SET EXERCISE A
According to the blog post about Toni Morrison below, which organization selected her for the Jefferson Lecture?
SET EXERCISE B
Decide whether each statement agrees with the blog post about Toni Morrison below: (i) Morrison was born Chloe Ardelia Wofford. (ii) Morrison received the Pulitzer Prize in 1993. (iii) The writer considers it their job to tell people what to believe. Answer yes or no for each, and quote the deciding words of the post.
SET EXERCISE C
Write the next part of the blog post about Toni Morrison below, picking up after its final sentence.
[DOCUMENT SECTION start]
Toni Morrison (born Chloe Ardelia Wofford) passed away August 5, 2019, at the age of 88. She was an American novelist, essayist, editor, teacher and professor emeritus at Princeton University. Toni Morrison was awarded the Pulitzer Prize in 1988 and the Nobel Prize in Literature in 1993. In 1996, the National Endowment for the Humanities selected her for the Jefferson Lecture, the U.S. federal government’s highest honour of achievement in the humanities. She contributed to the literary world for over six decades and her accolades also included the Presidential Medal of Freedom.
The first book that I read of Toni Morrison is called Songs of Solomon followed by Sula, Jazz and God help the child. I often looked to Toni Morrison for wisdom both within the pages of her work and her stirring speeches. She is such a big inspiration and motivator throughout my life. This quote always stayed with me “Make up a story… For our sake and yours forget your name in the street; tell us what the world has been to you in the dark places and in the light. Don’t tell us what to believe, what to fear. Show us belief’s wide skirt and the stitch that unravels fear’s caul.” ― Toni Morrison, The Nobel Lecture In Literature, 1993 – If you would ask me why? My answer would be I don’t know. But I do know that when I read it it was immediately engraved in my heart and I always felt I had to do something. I have to talk to people about the dark places and light places in the world. And whenever I meet a stranger or when I am having a conversation with my friends or family I always try not to tell people what to believe or what to fear. That is not my job. Perhaps I am interpreting her saying wrong it is what I feel and wish to do with it. It might even be one of the reasons I started this blog.
[DOCUMENT SECTION end]
[INFORMATION PROVIDED start]
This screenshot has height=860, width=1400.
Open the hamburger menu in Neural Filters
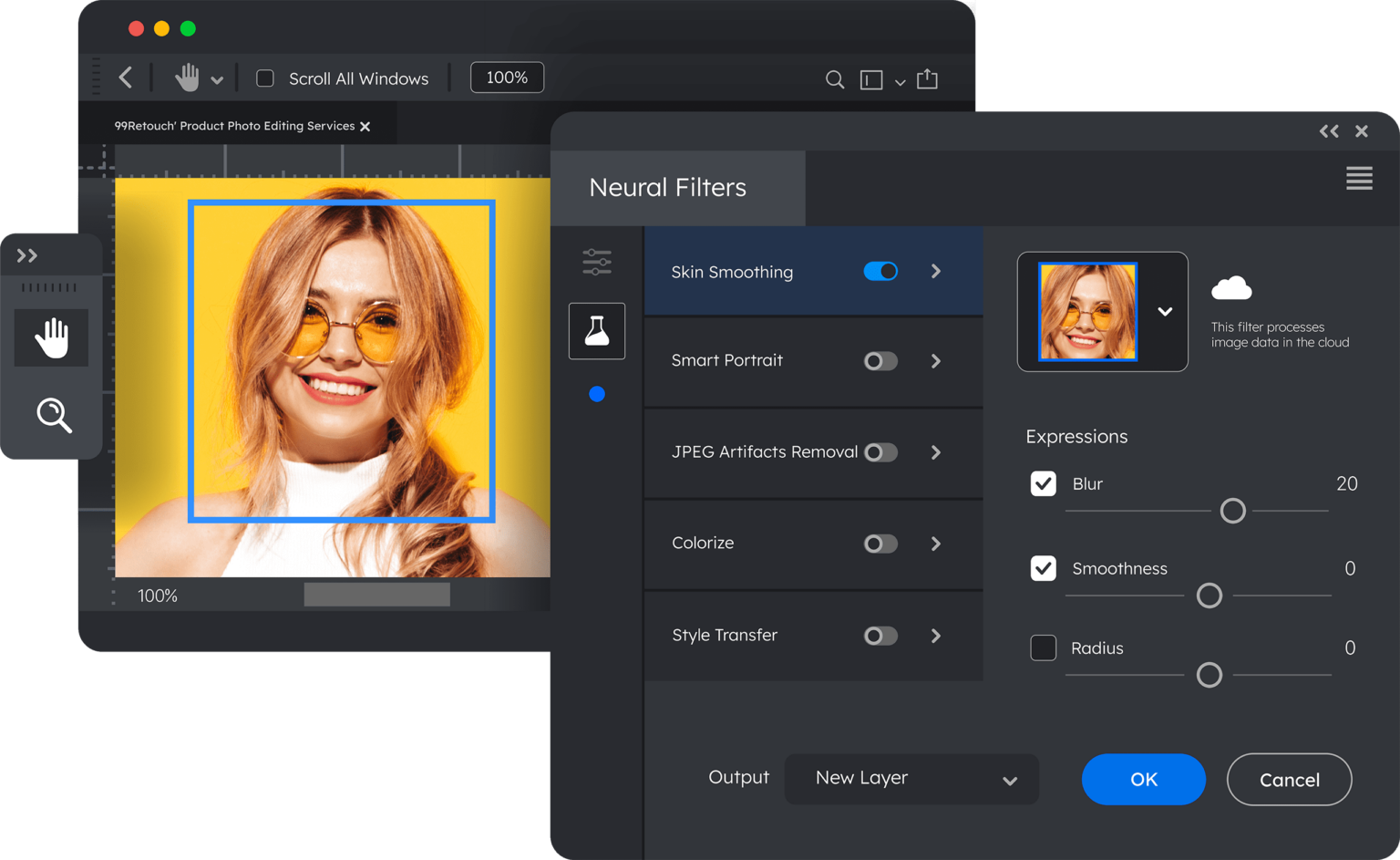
[INFORMATION PROVIDED end]
WRITTEN ANSWER A
The National Endowment for the Humanities.

WRITTEN ANSWER B
(i) Yes: "Toni Morrison (born Chloe Ardelia Wofford)"
(ii) No: "awarded the Pulitzer Prize in 1988 and the Nobel Prize in Literature in 1993"
(iii) No: "I always try not to tell people what to believe or what to fear. That is not my job."

WRITTEN ANSWER C
Here is a collection of the author’s most inspiring and powerful thoughts on writing, freedom, identity, love and more.
“If there’s a book that you want to read, but it hasn’t been written yet, then you must write it.”
“The writing is — I’m free from pain. It’s where nobody tells me what to do; it’s where my imagination is fecund and I am really at my best. Nothing matters more in the world or in my body or anywhere when I’m writing.“—During an interview with NPR’s Fresh Air in 2015
“Freeing yourself was one thing, claiming ownership of that freed self was another.” —Beloved, 1987
“You wanna fly, you got to give up the shit that weighs you down.” — Song of Solomon
“If you’re going to hold someone down you’re going to have to hold on by the other end of the chain. You are confined by your own repression.”
“I tell my students, ‘When you get these jobs that you have been so brilliantly trained for, just remember that your real job is that if you are free, you need to free somebody else. If you have some power, then your job is to empower somebody else. This is not just a grab-bag candy game.”
“The function of freedom is to free someone else.”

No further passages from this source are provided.